» **Порядок выполнения**:
Какой чин, согласно отрывку о судьбе Андрея Власова, пообещали Штрик-Штрикфельдту, предлагая ему перейти в войска СС?

=== Текст для чтения ===

Генерал из трясины. Судьба и история Андрея Власова. Анатомия предательства - Николай Коняев
Шрифт:
Интервал:
Закладка:
И Гелен, и окружавшие Власова прибалтийские немцы могли теперь только предостерегать Власова, но препятствовать СС в захвате движения они были не способны.
Как они опасались, так и случилось.
«Однако порядок, по которому СС и СД переняли власовское движение, отнюдь не рождал радости, — скорбно заметил по этому поводу Сергей Фрелих. — Они, так поздно пришедшие к нему, неожиданно все лучше знали и прижали к стене нас, поставивших с самого начала с большим гражданским мужеством на карту».
«Новых господ», с которыми Власову теперь пришлось иметь дело, возглавлял эсэсовский оберфюрер доктор Эрхард Крэгер. Он приступил к обязанностям еще 22 июля 1942 года. То ли он должен был присматривать за Андреем Андреевичем Власовым, то ли его присутствие должно было компенсировать генералу задержку встречи с Гиммлером, занятым раскорчевкой зарослей антигитлеровского заговора.
Сергей Фрелих не говорит, но, по сути, во власовском движении произошел переворот. Прибалтийские немцы из «Вермахт пропаганды», выпестовавшие Власова, были оттеснены в сторону.
Делалось это последовательно, шаг за шагом.
Штрик-Штрикфельдту, например, предложили перейти в войска СС, обещая чин штурмбанфюрера (майора).

=== Представленные данные ===

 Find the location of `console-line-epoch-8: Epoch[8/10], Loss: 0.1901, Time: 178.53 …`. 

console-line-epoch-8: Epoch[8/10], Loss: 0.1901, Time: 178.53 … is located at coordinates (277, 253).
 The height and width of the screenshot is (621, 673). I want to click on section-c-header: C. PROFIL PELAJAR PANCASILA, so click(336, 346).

===

» **Решение**:
Чин штурмбанфюрера (майора).